Navigating life’s transitions—whether it’s graduating, switching careers, moving to a new city, or stepping into a new role—can feel like a rollercoaster of excitement, uncertainty, and stress. I often witness my clients, and personally reflect on my own journey, as they grapple with these changes. The common thread between all these transitions is that they are filled with the promise of something new, but also the weight of the unknown.
Transitions are often challenging because they disrupt our sense of stability. They come with stressors that activate one or more of the following factors: novelty, uncertainty, threat to ego, and loss of control. These factors, especially when changes are unexpected, often fuel stress.
For example, moving to a new city brings an overwhelming sense of novelty. The streets are unfamiliar, the people are strangers, and your usual support system is miles away. That initial discomfort is completely normal. What we often forget during these moments of transition is that discomfort is not permanent. It’s a phase. We adapt.
One of the first steps in navigating change is identifying what’s causing your stress. Is it the newness of the experience? A fear of inadequacy? Is it the uncertainty of what lies ahead? Or does it feel like the loss of control is weighing you down? Clarity can come from recognizing the source of discomfort, and with this clarity, you can begin to address it.
Take uncertainty, for instance. It’s often one of the hardest aspects of change to handle. Research shows that we experience more stress when faced with an uncertain situation than when we know exactly what will happen. This was evident when I was working with a client preparing for a job change. Her anxiety wasn’t necessarily about the job itself but the uncertainty that came with it. What if she wasn’t good enough? What if she didn’t fit in? The uncertainty about her new role made her question everything she thought she knew about her capabilities. Sound familiar? It's a story that many of us share.
In times of transition, uncertainty is unavoidable. Graduating from college, for instance, is a huge shift in identity. You’re stepping into a new world, leaving behind familiar structures and routines. This loss of structure can feel unsettling but also exciting, as it is filled with potential for new beginnings. Much like how a plant in a pot feels cramped, but once it’s replanted in fresh soil, it can bloom.
Another factor that makes transitions difficult is the loss that often accompanies change. Leaving behind a familiar place, identity, or phase of life can create feelings of grief. Take, for example, someone transitioning from being an employee to a stay-at-home parent or someone leaving a job they’ve held for years. There’s a loss of routine, colleagues, and a sense of purpose. These are not just emotional challenges; they’re real losses that need to be acknowledged. And it’s okay to grieve them.

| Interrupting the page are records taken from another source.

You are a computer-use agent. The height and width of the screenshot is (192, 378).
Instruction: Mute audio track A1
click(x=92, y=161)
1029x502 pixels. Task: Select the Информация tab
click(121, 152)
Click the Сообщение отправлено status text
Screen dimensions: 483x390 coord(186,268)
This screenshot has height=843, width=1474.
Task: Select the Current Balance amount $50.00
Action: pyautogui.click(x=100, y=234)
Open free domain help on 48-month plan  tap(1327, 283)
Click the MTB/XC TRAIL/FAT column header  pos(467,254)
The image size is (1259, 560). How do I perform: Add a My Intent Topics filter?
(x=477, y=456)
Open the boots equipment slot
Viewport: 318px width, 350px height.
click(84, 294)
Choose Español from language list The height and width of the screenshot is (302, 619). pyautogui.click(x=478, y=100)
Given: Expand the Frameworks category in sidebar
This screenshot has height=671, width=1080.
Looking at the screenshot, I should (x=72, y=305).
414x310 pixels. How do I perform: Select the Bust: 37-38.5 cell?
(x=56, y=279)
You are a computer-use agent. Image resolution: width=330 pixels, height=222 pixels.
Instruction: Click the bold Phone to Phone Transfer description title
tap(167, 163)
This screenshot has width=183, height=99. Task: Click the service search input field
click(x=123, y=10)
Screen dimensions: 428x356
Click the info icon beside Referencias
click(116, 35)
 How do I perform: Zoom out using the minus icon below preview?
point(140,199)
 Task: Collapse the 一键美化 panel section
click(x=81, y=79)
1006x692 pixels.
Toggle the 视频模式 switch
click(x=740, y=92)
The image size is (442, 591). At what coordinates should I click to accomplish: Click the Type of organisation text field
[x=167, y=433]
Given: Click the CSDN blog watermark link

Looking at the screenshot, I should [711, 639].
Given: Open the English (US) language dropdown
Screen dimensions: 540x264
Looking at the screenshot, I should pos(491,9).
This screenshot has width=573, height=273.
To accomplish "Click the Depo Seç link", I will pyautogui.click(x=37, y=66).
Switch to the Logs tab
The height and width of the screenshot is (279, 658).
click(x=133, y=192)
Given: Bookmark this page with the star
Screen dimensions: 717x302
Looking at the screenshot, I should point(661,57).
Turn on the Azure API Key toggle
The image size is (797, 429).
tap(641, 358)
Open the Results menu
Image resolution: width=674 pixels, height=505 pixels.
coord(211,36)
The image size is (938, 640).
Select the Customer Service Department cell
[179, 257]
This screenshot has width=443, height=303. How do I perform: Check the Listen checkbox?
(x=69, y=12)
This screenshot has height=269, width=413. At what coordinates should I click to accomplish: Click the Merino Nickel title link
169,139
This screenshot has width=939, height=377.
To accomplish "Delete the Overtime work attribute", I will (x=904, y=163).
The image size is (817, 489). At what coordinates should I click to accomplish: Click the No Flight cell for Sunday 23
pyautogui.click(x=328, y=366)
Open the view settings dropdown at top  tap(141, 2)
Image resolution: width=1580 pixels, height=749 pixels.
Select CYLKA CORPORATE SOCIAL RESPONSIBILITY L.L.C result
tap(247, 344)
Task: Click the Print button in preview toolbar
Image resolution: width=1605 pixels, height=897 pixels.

When I went through the transition of becoming a parent, I had to confront my identity shift. I wasn’t just a professional anymore; I had a new role, a new responsibility. There was a sense of grief for the "old me" who could be spontaneous, travel for work, and focus entirely on my career. But embracing the changes, as challenging as they were, also brought a deeper connection to a new purpose.
So, how do we navigate these transitions? By acknowledging that discomfort, uncertainty, and loss are part of the process. And by recognizing that growth often happens when we step into the unknown.
Maya Shankar’s podcast A Slight Change of Plans beautifully captures this sentiment, showcasing stories of people who’ve undergone life-altering transformations, often against their will. Their stories remind us that transitions, no matter how hard, lead us to discover new strengths and capabilities. It’s in the moments of struggle that we often find our most significant growth.
In my personal experience, transitions can trigger self-doubt. I often question whether I have what it takes to succeed in the new phase of life I’m entering. But I’ve learned that change is not something to fear. It’s an opportunity for growth. As I take each step forward, my confidence and competence grow.
When navigating your own transitions, I encourage you to ask yourself a few key questions: How might this change expand your potential? For example, starting a new job might feel daunting, but what new skills could you develop? How might this transition shift your values? It could lead to deeper reflections about what truly matters, whether it’s your career, family, or personal passions.
The most powerful question you can ask is how this change might redefine your sense of self. Transitions force us to rethink who we are, which can be uncomfortable but also freeing. It’s in these moments that we truly learn who we are and what we’re capable of.
The beauty of transitions is that they are temporary. The discomfort eventually fades, making room for new growth, new understandings, and new opportunities. Life’s transitions are messy, but they’re also a reminder that we’re capable of much more than we often give ourselves credit for.